What this task involves
The answer should be the exact lines from the line containing "This screenshot has" through the last line of the material below, with no pictures.
◆ ◆ ◆
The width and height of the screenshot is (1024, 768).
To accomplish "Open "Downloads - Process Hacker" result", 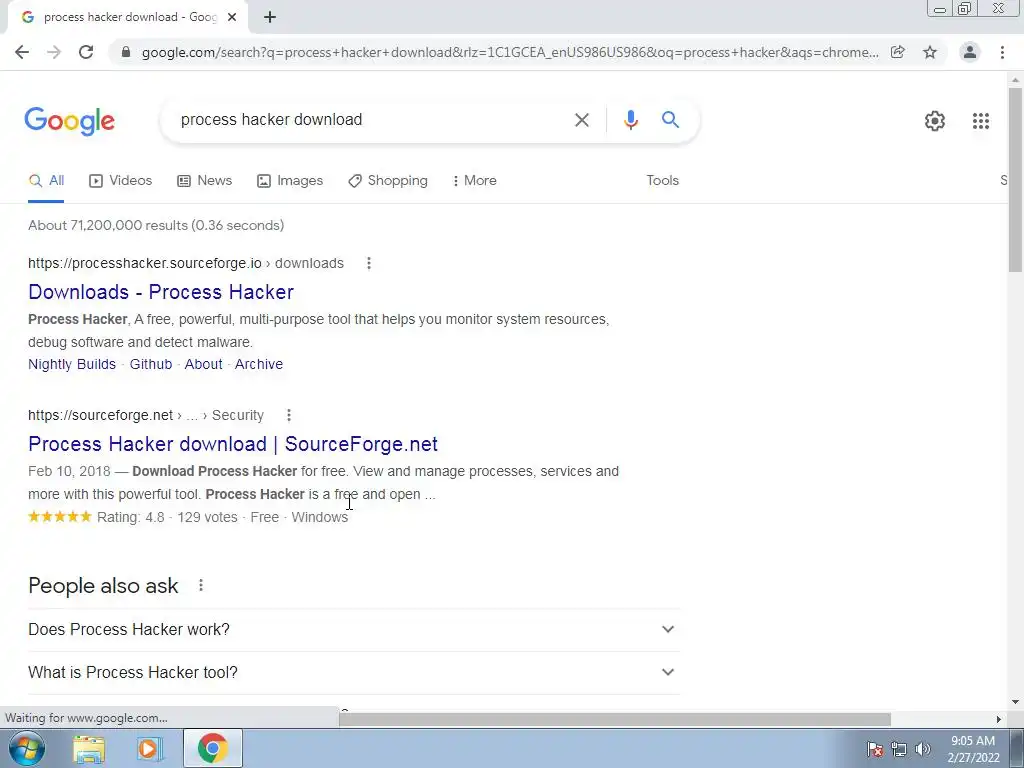I will coord(161,292).
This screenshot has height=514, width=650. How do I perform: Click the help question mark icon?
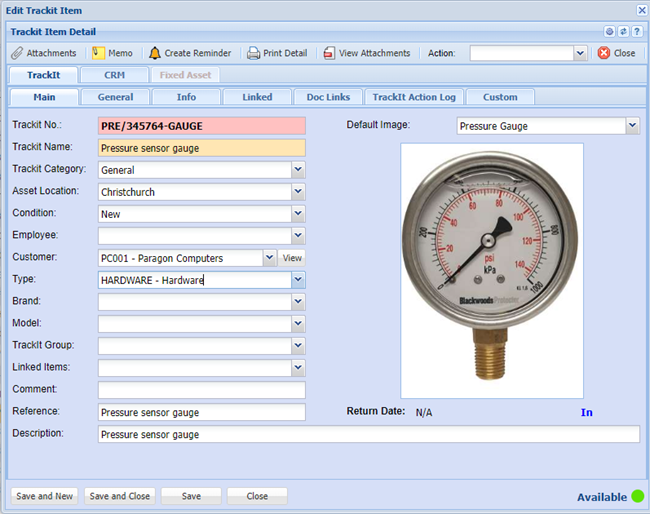point(637,31)
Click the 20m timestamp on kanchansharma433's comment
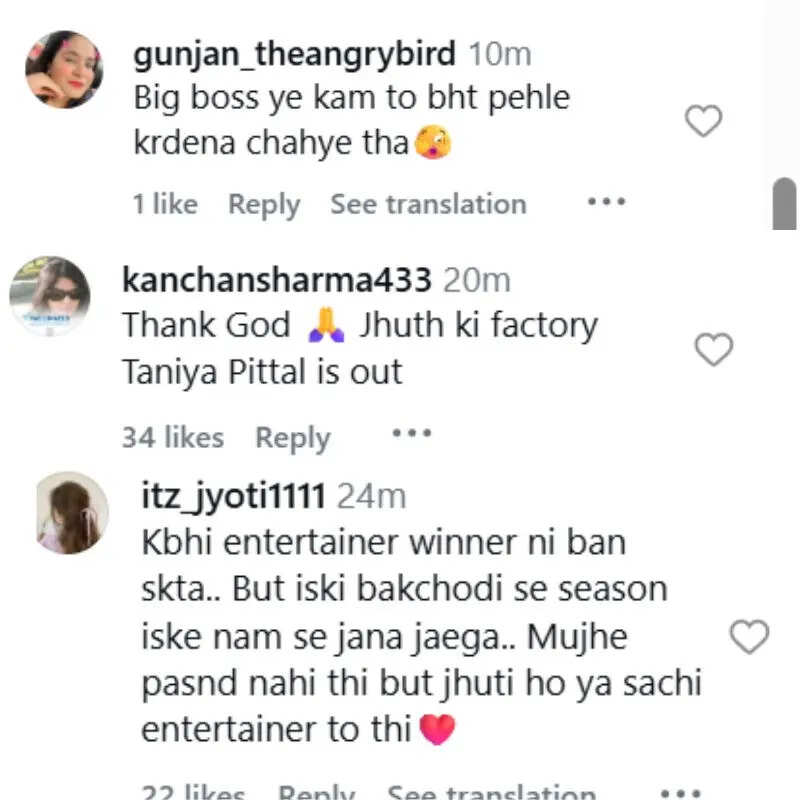The image size is (800, 800). point(476,280)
◆ ◆ ◆
Reply to the task
This screenshot has height=514, width=650. How do I perform: Click the help question mark icon?
point(637,31)
Click the 20m timestamp on kanchansharma433's comment
The image size is (800, 800). point(476,280)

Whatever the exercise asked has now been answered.